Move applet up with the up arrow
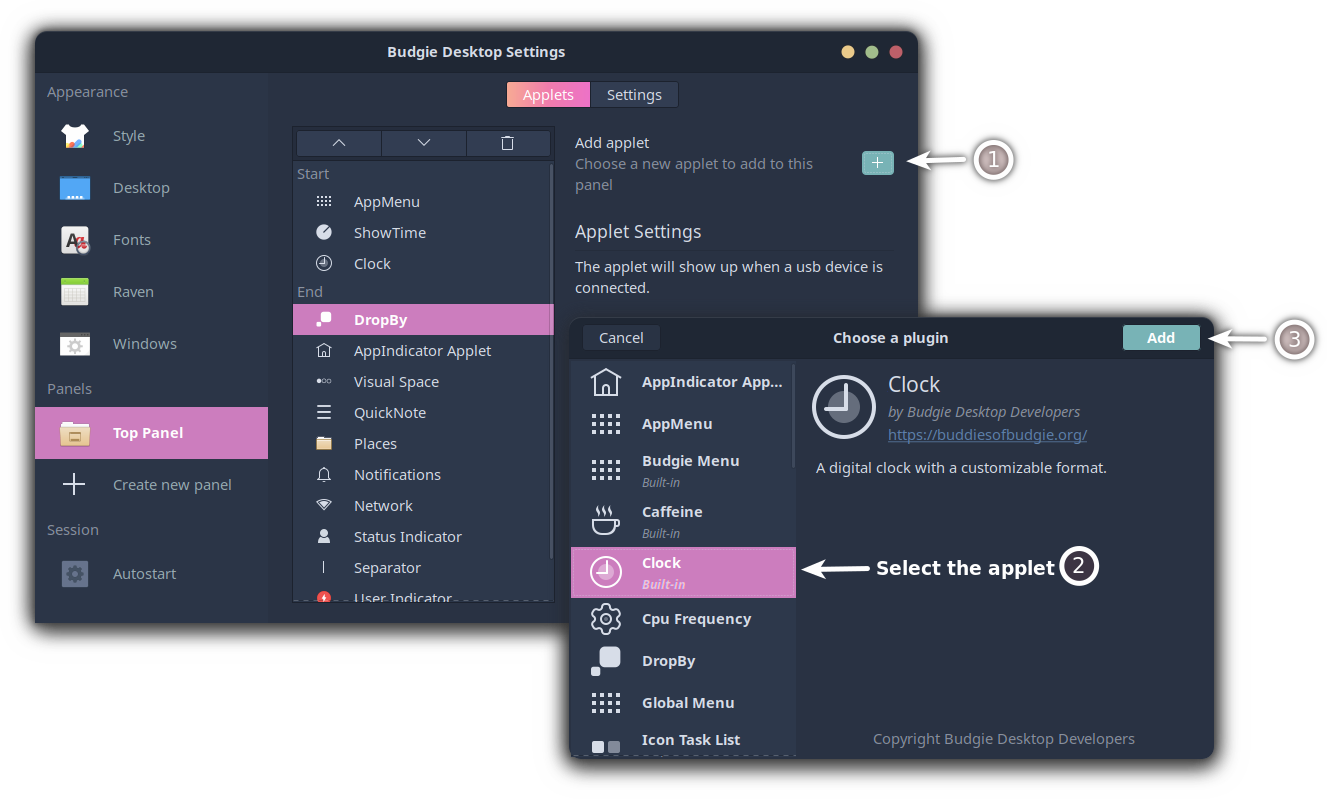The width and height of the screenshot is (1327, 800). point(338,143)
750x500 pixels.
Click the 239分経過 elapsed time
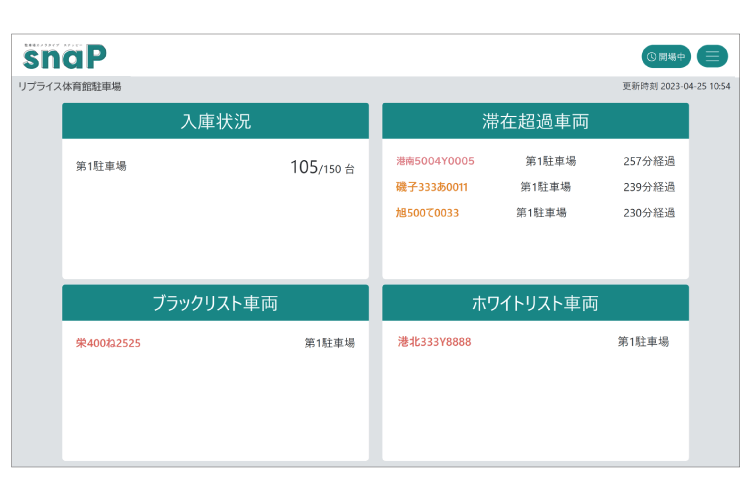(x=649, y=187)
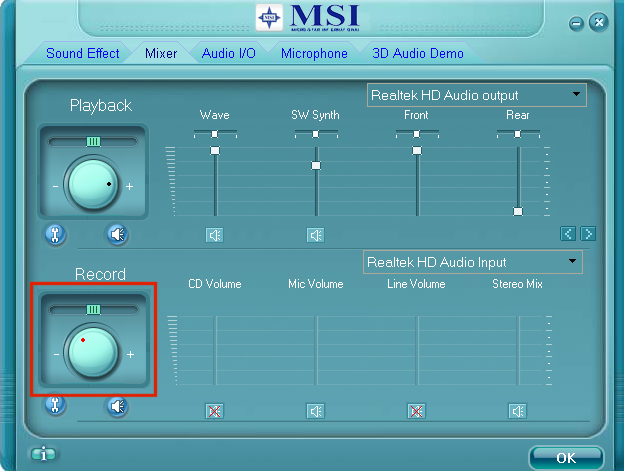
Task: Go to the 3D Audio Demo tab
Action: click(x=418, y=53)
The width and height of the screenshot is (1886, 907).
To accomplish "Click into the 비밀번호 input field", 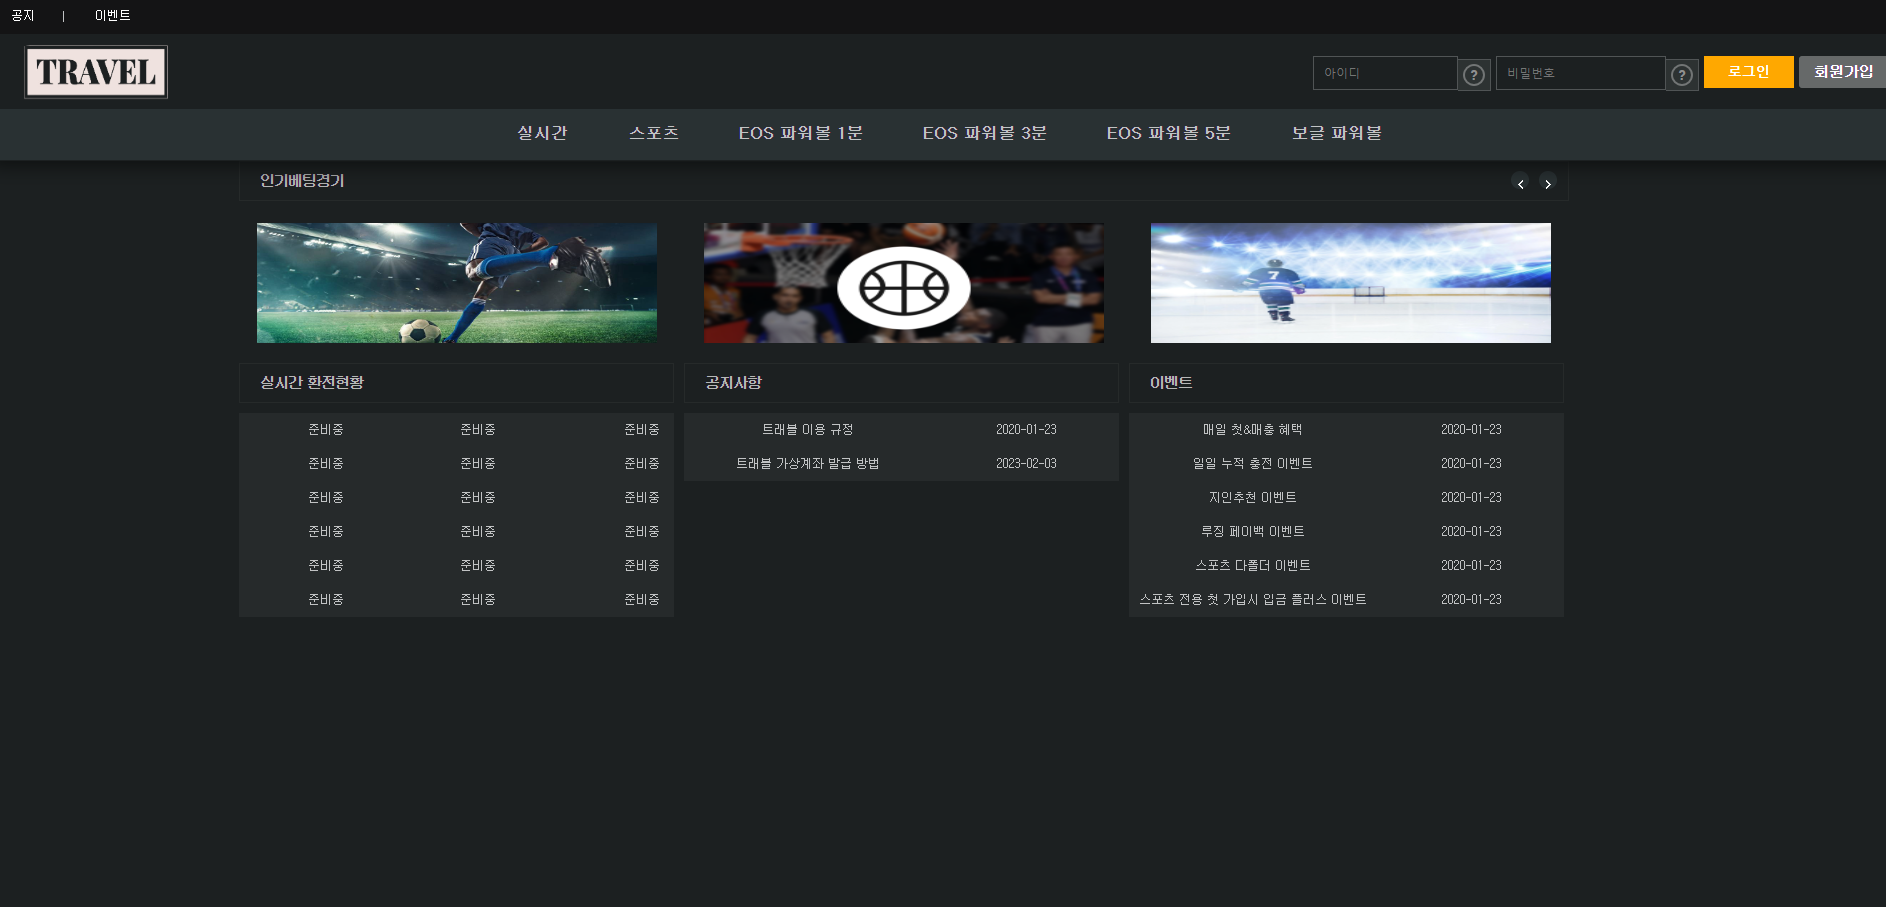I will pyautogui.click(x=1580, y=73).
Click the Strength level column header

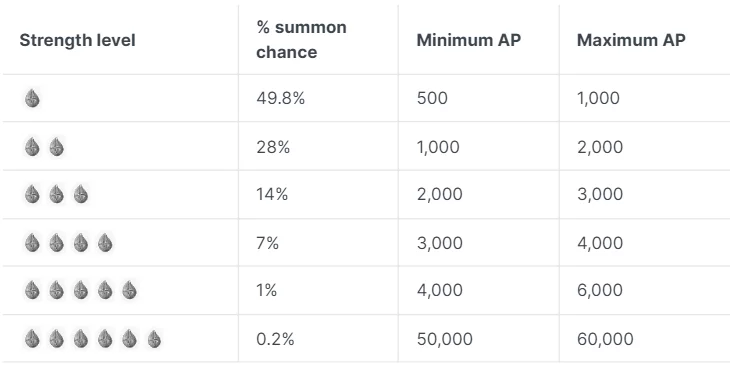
※ ※ ※
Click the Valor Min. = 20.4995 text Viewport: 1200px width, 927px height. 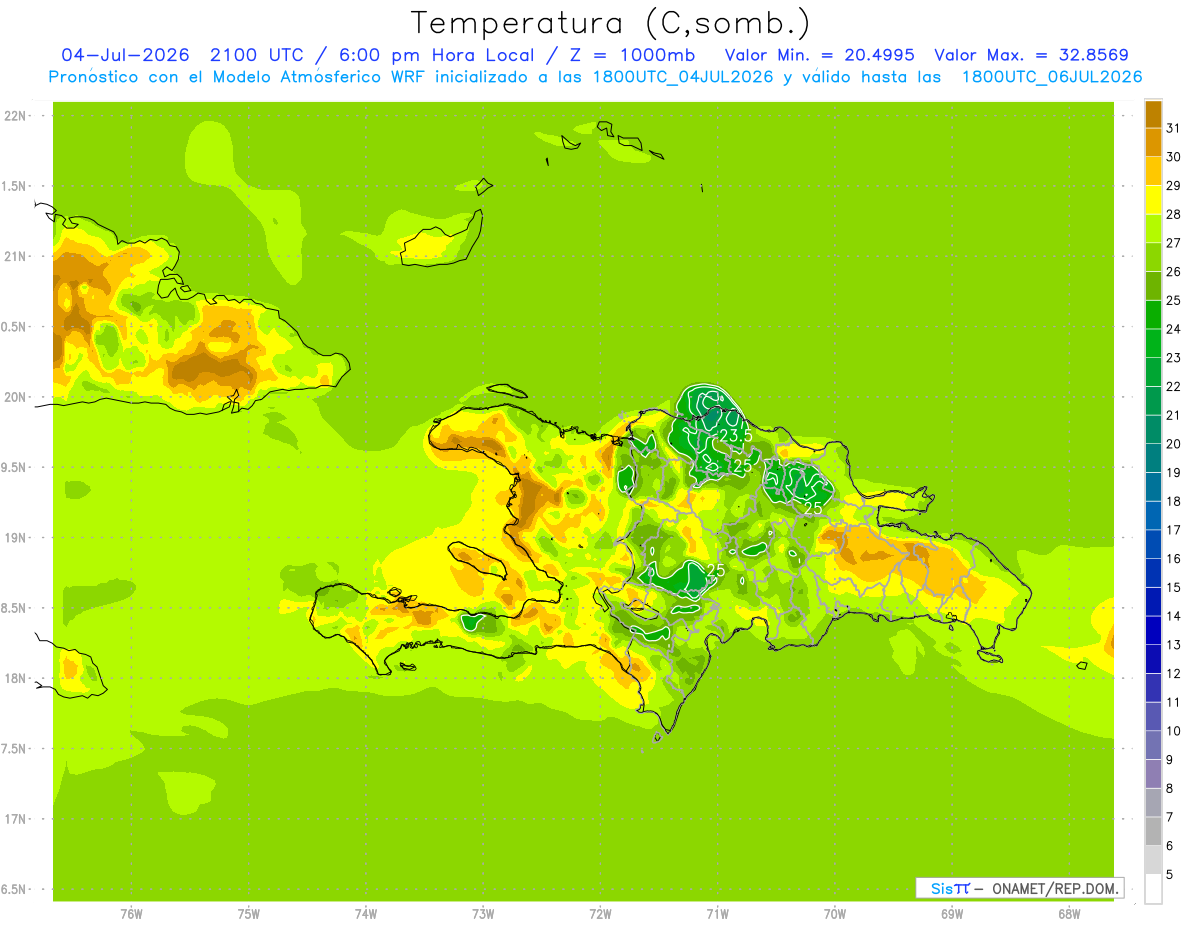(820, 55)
※ ※ ※
▸ **Work to be completed**:
Reproduce everything from the line containing "Move applet up with the up arrow" down to the line containing "Action: click(x=418, y=53)", substituting "widget" for "applet" and keeping all else in those entries unchanged. Omit the pictures from your answer.

▸ **Correct output**:
Move widget up with the up arrow
The width and height of the screenshot is (1327, 800). point(338,143)
750x500 pixels.
Click the 239分経過 elapsed time
(x=649, y=187)
Task: Go to the 3D Audio Demo tab
Action: click(x=418, y=53)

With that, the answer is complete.